— Your task —
Transcribe the material from its first line onward, ending with the line that contains "Task: Click the bold" and adding nothing beyond it.

— Supplied records —

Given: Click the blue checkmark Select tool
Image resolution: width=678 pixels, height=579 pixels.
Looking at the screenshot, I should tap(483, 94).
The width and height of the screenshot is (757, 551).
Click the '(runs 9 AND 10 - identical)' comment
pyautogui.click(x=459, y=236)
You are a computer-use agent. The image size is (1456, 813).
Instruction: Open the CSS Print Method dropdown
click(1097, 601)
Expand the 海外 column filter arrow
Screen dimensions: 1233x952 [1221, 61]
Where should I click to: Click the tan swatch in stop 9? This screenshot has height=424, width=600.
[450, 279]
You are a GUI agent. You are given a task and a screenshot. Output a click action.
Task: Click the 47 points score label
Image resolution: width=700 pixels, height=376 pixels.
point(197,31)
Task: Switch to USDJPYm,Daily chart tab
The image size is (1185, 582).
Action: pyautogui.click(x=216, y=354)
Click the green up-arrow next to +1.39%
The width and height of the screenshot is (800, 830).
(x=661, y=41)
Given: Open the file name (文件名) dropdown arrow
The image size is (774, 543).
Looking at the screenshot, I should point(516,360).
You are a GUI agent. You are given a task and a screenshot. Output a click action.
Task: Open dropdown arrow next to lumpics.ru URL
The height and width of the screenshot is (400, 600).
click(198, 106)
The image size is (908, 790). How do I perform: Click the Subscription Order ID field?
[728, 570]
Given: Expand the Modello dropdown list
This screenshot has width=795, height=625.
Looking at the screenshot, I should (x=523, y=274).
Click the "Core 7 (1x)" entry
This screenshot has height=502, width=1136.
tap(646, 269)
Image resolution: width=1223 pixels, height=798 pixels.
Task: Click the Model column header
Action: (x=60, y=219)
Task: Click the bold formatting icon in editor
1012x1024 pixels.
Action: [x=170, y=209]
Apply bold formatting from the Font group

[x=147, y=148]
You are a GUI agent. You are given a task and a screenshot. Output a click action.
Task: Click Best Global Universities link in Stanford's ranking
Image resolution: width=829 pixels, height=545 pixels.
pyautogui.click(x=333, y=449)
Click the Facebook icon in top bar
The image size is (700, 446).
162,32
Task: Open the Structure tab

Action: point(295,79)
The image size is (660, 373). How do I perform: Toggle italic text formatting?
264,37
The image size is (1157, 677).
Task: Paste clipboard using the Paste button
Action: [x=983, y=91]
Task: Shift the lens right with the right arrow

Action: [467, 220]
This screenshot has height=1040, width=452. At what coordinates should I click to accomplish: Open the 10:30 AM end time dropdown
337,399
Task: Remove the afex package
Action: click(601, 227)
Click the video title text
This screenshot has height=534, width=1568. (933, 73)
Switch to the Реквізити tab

— Answer space —
Given: Click the blue checkmark Select tool
Image resolution: width=678 pixels, height=579 pixels.
Looking at the screenshot, I should tap(483, 94).
The width and height of the screenshot is (757, 551).
Click the '(runs 9 AND 10 - identical)' comment
pyautogui.click(x=459, y=236)
You are a computer-use agent. The image size is (1456, 813).
Instruction: Open the CSS Print Method dropdown
click(1097, 601)
Expand the 海外 column filter arrow
Screen dimensions: 1233x952 [1221, 61]
Where should I click to: Click the tan swatch in stop 9? This screenshot has height=424, width=600.
[450, 279]
You are a GUI agent. You are given a task and a screenshot. Output a click action.
Task: Click the 47 points score label
Image resolution: width=700 pixels, height=376 pixels.
point(197,31)
Task: Switch to USDJPYm,Daily chart tab
The image size is (1185, 582).
Action: pyautogui.click(x=216, y=354)
Click the green up-arrow next to +1.39%
The width and height of the screenshot is (800, 830).
(x=661, y=41)
Given: Open the file name (文件名) dropdown arrow
The image size is (774, 543).
Looking at the screenshot, I should point(516,360).
You are a GUI agent. You are given a task and a screenshot. Output a click action.
Task: Open dropdown arrow next to lumpics.ru URL
The height and width of the screenshot is (400, 600).
click(198, 106)
The image size is (908, 790). How do I perform: Click the Subscription Order ID field?
[728, 570]
Given: Expand the Modello dropdown list
This screenshot has width=795, height=625.
Looking at the screenshot, I should (x=523, y=274).
Click the "Core 7 (1x)" entry
This screenshot has height=502, width=1136.
tap(646, 269)
Image resolution: width=1223 pixels, height=798 pixels.
Task: Click the Model column header
Action: (x=60, y=219)
Task: Click the bold formatting icon in editor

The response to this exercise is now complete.